[Dataset excerpts]

————

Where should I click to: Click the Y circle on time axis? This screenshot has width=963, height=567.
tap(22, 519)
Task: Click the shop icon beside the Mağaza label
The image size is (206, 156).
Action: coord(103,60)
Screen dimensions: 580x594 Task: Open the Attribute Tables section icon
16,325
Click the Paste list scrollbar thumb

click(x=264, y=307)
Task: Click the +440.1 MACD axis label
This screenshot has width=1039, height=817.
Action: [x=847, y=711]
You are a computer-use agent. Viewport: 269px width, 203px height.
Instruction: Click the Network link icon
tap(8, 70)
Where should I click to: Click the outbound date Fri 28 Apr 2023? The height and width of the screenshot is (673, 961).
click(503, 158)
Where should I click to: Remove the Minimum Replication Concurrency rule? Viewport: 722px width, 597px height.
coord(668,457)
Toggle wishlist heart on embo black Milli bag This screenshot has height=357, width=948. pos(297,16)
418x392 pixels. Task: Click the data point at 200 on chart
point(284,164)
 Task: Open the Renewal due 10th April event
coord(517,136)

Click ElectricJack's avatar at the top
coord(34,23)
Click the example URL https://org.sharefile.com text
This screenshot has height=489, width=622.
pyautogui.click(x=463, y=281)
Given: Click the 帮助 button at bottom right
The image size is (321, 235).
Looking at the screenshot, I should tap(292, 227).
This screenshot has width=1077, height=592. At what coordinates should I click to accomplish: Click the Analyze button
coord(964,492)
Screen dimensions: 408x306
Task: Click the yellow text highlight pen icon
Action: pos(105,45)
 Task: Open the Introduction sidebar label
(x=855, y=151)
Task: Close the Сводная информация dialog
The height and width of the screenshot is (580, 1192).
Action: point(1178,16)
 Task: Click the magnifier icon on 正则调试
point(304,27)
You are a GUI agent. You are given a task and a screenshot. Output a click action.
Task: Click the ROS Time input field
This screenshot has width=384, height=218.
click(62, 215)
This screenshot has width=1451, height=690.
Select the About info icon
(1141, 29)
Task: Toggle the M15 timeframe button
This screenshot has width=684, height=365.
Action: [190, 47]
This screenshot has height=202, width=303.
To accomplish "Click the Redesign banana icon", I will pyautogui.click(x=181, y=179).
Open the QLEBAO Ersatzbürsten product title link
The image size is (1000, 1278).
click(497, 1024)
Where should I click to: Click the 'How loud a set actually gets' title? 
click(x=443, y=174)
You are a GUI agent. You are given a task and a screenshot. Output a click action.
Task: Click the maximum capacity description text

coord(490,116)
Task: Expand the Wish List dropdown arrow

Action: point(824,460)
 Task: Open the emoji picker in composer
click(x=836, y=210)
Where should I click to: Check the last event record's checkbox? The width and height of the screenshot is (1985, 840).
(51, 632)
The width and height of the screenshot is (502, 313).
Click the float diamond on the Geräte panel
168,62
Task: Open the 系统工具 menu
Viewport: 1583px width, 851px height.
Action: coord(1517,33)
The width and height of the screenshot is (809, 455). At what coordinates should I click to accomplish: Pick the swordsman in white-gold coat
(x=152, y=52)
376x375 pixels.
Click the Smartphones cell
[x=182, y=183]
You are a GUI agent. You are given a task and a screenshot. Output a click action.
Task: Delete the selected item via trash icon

————

Problem description - Scan the records above and show every line in which the word "Toggle" occurs.

Exercise solution -
Toggle wishlist heart on embo black Milli bag This screenshot has height=357, width=948. pos(297,16)
Task: Toggle the M15 timeframe button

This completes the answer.